(Stored data entries)
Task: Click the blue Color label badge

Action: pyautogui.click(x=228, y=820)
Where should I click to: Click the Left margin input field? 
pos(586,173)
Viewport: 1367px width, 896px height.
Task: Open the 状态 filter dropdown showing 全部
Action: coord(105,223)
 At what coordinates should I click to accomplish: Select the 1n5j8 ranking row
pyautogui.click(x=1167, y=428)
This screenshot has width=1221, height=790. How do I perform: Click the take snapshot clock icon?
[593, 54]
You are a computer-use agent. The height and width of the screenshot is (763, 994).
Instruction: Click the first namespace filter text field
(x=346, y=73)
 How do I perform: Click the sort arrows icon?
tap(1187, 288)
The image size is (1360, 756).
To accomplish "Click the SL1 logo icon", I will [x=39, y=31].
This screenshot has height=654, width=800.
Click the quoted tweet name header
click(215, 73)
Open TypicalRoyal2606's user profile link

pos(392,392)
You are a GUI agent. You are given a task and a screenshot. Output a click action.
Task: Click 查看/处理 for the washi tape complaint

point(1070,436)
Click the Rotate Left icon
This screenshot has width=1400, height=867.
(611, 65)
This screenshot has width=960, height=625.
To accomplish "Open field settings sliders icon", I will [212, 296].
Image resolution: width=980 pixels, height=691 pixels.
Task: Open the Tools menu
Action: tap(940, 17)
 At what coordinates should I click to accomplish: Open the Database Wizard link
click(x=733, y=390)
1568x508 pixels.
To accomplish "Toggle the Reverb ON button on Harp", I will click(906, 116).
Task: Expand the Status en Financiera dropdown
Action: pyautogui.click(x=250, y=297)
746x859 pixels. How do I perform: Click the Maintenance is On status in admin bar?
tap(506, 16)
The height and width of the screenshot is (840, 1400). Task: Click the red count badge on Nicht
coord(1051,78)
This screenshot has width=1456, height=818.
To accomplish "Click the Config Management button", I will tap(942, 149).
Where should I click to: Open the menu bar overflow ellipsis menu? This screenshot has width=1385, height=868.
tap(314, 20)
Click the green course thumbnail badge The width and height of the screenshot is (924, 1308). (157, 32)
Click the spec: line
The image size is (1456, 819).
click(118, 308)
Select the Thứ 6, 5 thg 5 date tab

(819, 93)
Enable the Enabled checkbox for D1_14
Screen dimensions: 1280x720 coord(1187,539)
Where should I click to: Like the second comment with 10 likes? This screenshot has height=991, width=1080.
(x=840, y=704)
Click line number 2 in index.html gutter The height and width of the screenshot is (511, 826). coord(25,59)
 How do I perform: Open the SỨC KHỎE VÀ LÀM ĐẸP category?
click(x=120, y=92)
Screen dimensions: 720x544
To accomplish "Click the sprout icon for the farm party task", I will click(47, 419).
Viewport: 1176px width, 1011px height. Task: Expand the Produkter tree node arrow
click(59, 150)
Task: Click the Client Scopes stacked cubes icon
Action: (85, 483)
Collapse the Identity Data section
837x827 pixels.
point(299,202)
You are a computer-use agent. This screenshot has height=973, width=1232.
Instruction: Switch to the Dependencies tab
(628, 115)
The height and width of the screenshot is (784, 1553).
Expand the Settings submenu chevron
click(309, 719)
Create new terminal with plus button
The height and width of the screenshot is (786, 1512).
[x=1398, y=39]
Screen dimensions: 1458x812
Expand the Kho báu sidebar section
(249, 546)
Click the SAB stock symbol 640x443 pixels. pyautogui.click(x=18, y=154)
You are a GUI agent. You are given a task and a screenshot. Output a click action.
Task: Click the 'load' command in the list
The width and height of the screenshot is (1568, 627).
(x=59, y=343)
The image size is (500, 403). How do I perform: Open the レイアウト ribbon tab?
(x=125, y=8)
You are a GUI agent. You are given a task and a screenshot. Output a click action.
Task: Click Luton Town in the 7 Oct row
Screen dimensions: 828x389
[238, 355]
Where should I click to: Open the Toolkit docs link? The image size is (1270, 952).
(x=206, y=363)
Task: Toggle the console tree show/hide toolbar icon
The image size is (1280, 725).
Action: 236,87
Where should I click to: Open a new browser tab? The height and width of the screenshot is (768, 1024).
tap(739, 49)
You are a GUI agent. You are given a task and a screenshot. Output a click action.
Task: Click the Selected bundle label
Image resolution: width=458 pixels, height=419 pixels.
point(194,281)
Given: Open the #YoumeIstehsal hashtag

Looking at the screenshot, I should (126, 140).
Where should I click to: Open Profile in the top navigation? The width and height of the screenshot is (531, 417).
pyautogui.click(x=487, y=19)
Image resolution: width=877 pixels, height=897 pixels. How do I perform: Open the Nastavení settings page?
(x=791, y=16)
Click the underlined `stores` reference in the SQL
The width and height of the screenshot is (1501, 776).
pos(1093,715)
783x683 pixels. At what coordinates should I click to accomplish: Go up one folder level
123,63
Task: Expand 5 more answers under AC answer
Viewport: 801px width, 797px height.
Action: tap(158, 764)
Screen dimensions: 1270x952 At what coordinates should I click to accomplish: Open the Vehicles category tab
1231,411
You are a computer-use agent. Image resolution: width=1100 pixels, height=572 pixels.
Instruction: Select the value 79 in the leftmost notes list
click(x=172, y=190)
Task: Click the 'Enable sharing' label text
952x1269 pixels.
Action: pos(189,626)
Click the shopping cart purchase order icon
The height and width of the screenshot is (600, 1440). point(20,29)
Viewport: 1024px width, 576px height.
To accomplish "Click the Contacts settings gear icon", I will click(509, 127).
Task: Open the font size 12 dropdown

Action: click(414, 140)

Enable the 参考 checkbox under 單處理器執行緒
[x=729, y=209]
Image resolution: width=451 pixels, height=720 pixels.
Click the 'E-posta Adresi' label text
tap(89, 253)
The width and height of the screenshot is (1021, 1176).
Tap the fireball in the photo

**Assignment:** Once you have read the entries, write them all out again exactly.

**Response:**
Task: Click the blue Color label badge

Action: pyautogui.click(x=228, y=820)
Where should I click to: Click the Left margin input field? 
pos(586,173)
Viewport: 1367px width, 896px height.
Task: Open the 状态 filter dropdown showing 全部
Action: coord(105,223)
 At what coordinates should I click to accomplish: Select the 1n5j8 ranking row
pyautogui.click(x=1167, y=428)
This screenshot has width=1221, height=790. How do I perform: Click the take snapshot clock icon?
[593, 54]
You are a computer-use agent. The height and width of the screenshot is (763, 994).
Instruction: Click the first namespace filter text field
(x=346, y=73)
 How do I perform: Click the sort arrows icon?
tap(1187, 288)
The image size is (1360, 756).
To accomplish "Click the SL1 logo icon", I will [x=39, y=31].
This screenshot has height=654, width=800.
Click the quoted tweet name header
click(215, 73)
Open TypicalRoyal2606's user profile link

pos(392,392)
You are a GUI agent. You are given a task and a screenshot. Output a click action.
Task: Click 查看/处理 for the washi tape complaint

point(1070,436)
Click the Rotate Left icon
This screenshot has width=1400, height=867.
(611, 65)
This screenshot has width=960, height=625.
To accomplish "Open field settings sliders icon", I will [212, 296].
Image resolution: width=980 pixels, height=691 pixels.
Task: Open the Tools menu
Action: tap(940, 17)
 At what coordinates should I click to accomplish: Open the Database Wizard link
click(x=733, y=390)
1568x508 pixels.
To accomplish "Toggle the Reverb ON button on Harp", I will click(906, 116).
Task: Expand the Status en Financiera dropdown
Action: pyautogui.click(x=250, y=297)
746x859 pixels. How do I perform: Click the Maintenance is On status in admin bar?
tap(506, 16)
The height and width of the screenshot is (840, 1400). Task: Click the red count badge on Nicht
coord(1051,78)
This screenshot has width=1456, height=818.
To accomplish "Click the Config Management button", I will tap(942, 149).
Where should I click to: Open the menu bar overflow ellipsis menu? This screenshot has width=1385, height=868.
tap(314, 20)
Click the green course thumbnail badge The width and height of the screenshot is (924, 1308). (157, 32)
Click the spec: line
The image size is (1456, 819).
click(118, 308)
Select the Thứ 6, 5 thg 5 date tab

(819, 93)
Enable the Enabled checkbox for D1_14
Screen dimensions: 1280x720 coord(1187,539)
Where should I click to: Like the second comment with 10 likes? This screenshot has height=991, width=1080.
(x=840, y=704)
Click line number 2 in index.html gutter The height and width of the screenshot is (511, 826). coord(25,59)
 How do I perform: Open the SỨC KHỎE VÀ LÀM ĐẸP category?
click(x=120, y=92)
Screen dimensions: 720x544
To accomplish "Click the sprout icon for the farm party task", I will click(47, 419).
Viewport: 1176px width, 1011px height. Task: Expand the Produkter tree node arrow
click(59, 150)
Task: Click the Client Scopes stacked cubes icon
Action: (85, 483)
Collapse the Identity Data section
837x827 pixels.
point(299,202)
You are a computer-use agent. This screenshot has height=973, width=1232.
Instruction: Switch to the Dependencies tab
(628, 115)
The height and width of the screenshot is (784, 1553).
Expand the Settings submenu chevron
click(309, 719)
Create new terminal with plus button
The height and width of the screenshot is (786, 1512).
[x=1398, y=39]
Screen dimensions: 1458x812
Expand the Kho báu sidebar section
(249, 546)
Click the SAB stock symbol 640x443 pixels. pyautogui.click(x=18, y=154)
You are a GUI agent. You are given a task and a screenshot. Output a click action.
Task: Click the 'load' command in the list
The width and height of the screenshot is (1568, 627).
(x=59, y=343)
The image size is (500, 403). How do I perform: Open the レイアウト ribbon tab?
(x=125, y=8)
You are a GUI agent. You are given a task and a screenshot. Output a click action.
Task: Click Luton Town in the 7 Oct row
Screen dimensions: 828x389
[238, 355]
Where should I click to: Open the Toolkit docs link? The image size is (1270, 952).
(x=206, y=363)
Task: Toggle the console tree show/hide toolbar icon
The image size is (1280, 725).
Action: 236,87
Where should I click to: Open a new browser tab? The height and width of the screenshot is (768, 1024).
tap(739, 49)
You are a GUI agent. You are given a task and a screenshot. Output a click action.
Task: Click the Selected bundle label
Image resolution: width=458 pixels, height=419 pixels.
point(194,281)
Given: Open the #YoumeIstehsal hashtag

Looking at the screenshot, I should (126, 140).
Where should I click to: Open Profile in the top navigation? The width and height of the screenshot is (531, 417).
pyautogui.click(x=487, y=19)
Image resolution: width=877 pixels, height=897 pixels. How do I perform: Open the Nastavení settings page?
(x=791, y=16)
Click the underlined `stores` reference in the SQL
The width and height of the screenshot is (1501, 776).
pos(1093,715)
783x683 pixels. At what coordinates should I click to accomplish: Go up one folder level
123,63
Task: Expand 5 more answers under AC answer
Viewport: 801px width, 797px height.
Action: tap(158, 764)
Screen dimensions: 1270x952 At what coordinates should I click to accomplish: Open the Vehicles category tab
1231,411
You are a computer-use agent. Image resolution: width=1100 pixels, height=572 pixels.
Instruction: Select the value 79 in the leftmost notes list
click(x=172, y=190)
Task: Click the 'Enable sharing' label text
952x1269 pixels.
Action: pos(189,626)
Click the shopping cart purchase order icon
The height and width of the screenshot is (600, 1440). point(20,29)
Viewport: 1024px width, 576px height.
To accomplish "Click the Contacts settings gear icon", I will click(509, 127).
Task: Open the font size 12 dropdown

Action: click(414, 140)

Enable the 参考 checkbox under 單處理器執行緒
[x=729, y=209]
Image resolution: width=451 pixels, height=720 pixels.
Click the 'E-posta Adresi' label text
tap(89, 253)
The width and height of the screenshot is (1021, 1176).
Tap the fireball in the photo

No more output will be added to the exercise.